Found  /  Book Review

Eternity Only Will Answer

Funny, convivial, chatty—a new edition of Emily Dickinson's letters upends the myth of her reclusive genius. 
Emily Dickinson, Cristanne Miller, Domhnall Mitchell

Along the way, Miller and Mitchell provide invaluable contextual annotations and restore material that previous transcribers omitted—“even where the omissions themselves seem innocuous,” as they write. We learn that hundreds of Dickinson’s letters were destroyed, which was customary in the 19th century after a person died. But Mabel Loomis Todd, co-editor of two volumes of Dickinson’s poems, had the foresight to begin collecting letters in the early 1890s, preventing the further loss of these precious artifacts. Among the newly included letters are two to Elizabeth Seelye, whose husband Julius was inaugurated as president of Amherst College in 1877 (the family noted having burned 75 Dickinson poems they received, an act of shocking sacrilege to modern readers) and another to Ellen Dickinson, the wife of Emily’s cousin, who reports having destroyed “a considerable number” of Dickinson’s poems. This edition expeditiously illustrates the race against the ravages of negligence and time that such scholarship requires.

The larger consequence of these efforts is to show, once and for all, that Dickinson was never isolated from the world, but rather sensitively engaged with local and national events. Born in Amherst, Massachusetts, to a distinguished family with a wide social circle, she was an active member of her community, comfortable initiating correspondence with even famous individuals of her time—among them the Civil War colonel, abolitionist, author, and advocate of women’s rights Thomas Wentworth Higginson, with whom she shared a lifelong friendship. Her reluctance to see visitors as she grew older—but not to bake them gingerbread or correspond with them—can be explained at least in part by the time she spent caring for ill family members or navigating her own poor health. She was socially adept and flexible, naturally modulating in her correspondences, easily and willingly engaging with people from all social classes. Her letters to family members buzz with local and personal news.
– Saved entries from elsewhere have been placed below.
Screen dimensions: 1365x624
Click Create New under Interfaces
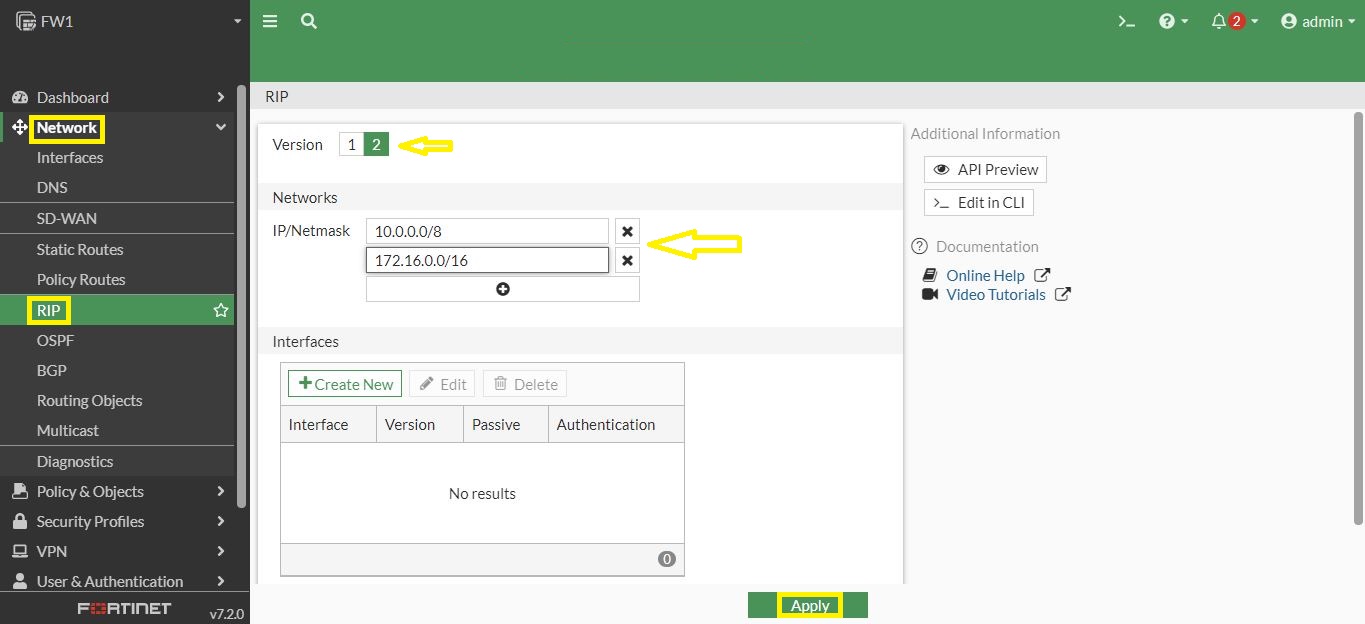344,383
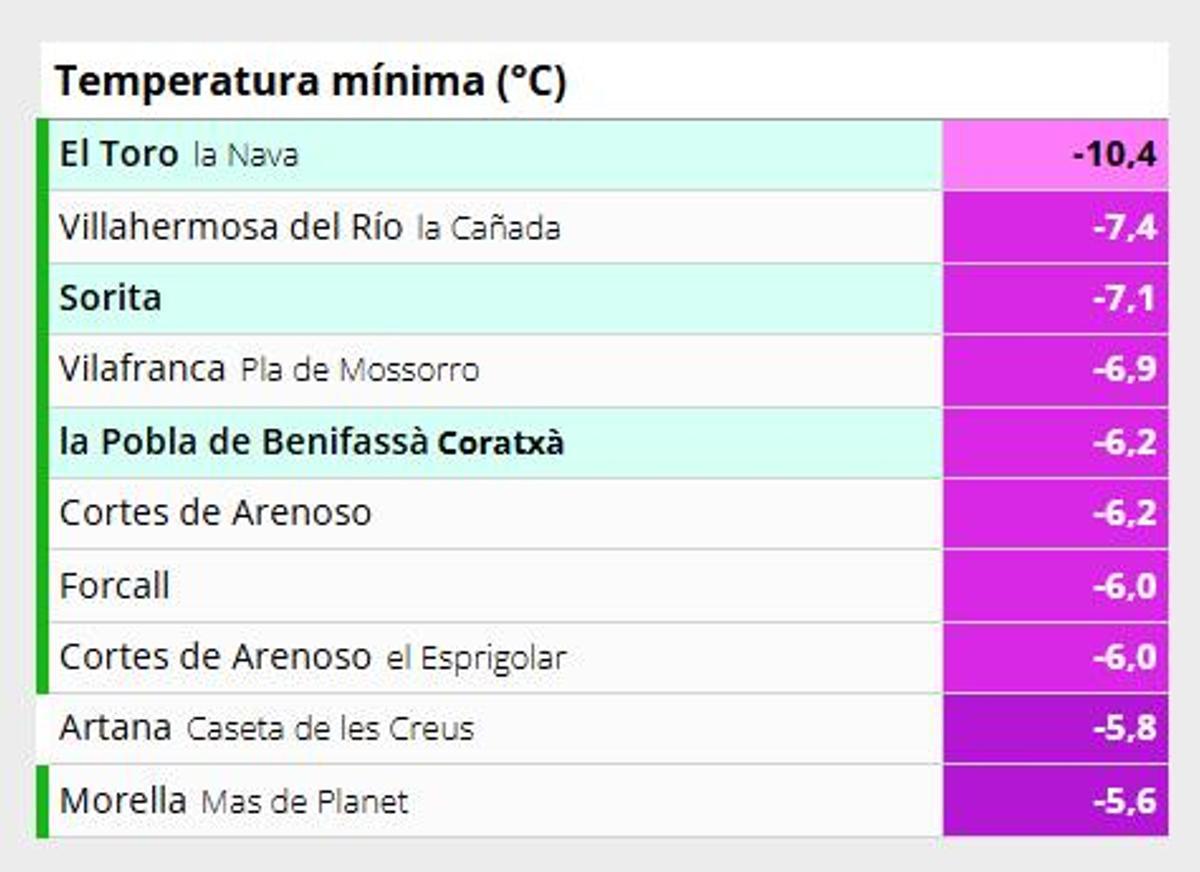Click the -5,6 temperature value cell
1200x872 pixels.
(x=1124, y=801)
An 1850 letter to Abiah Root, a close friend Dickinson met at Mount Holyoke, captures the poet's playfulness:

The circumstances under which I write you this morning are at once glorious, afflicting, and beneficial, glorious in ends, afflicting in means, and beneficial I trust in both. Twin loaves of bread have just been born into the world under my auspices, fine children, the image of their mother, and here my dear friend is the glory.

Dickinson's older brother, Austin, especially relied on her to be kept abreast of happenings at home whenever he was away. “While she may not have seen some of these correspondents, or seen them only rarely, Dickinson understood friendship and repeatedly showed herself to be a loving friend,” Miller and Mitchell write.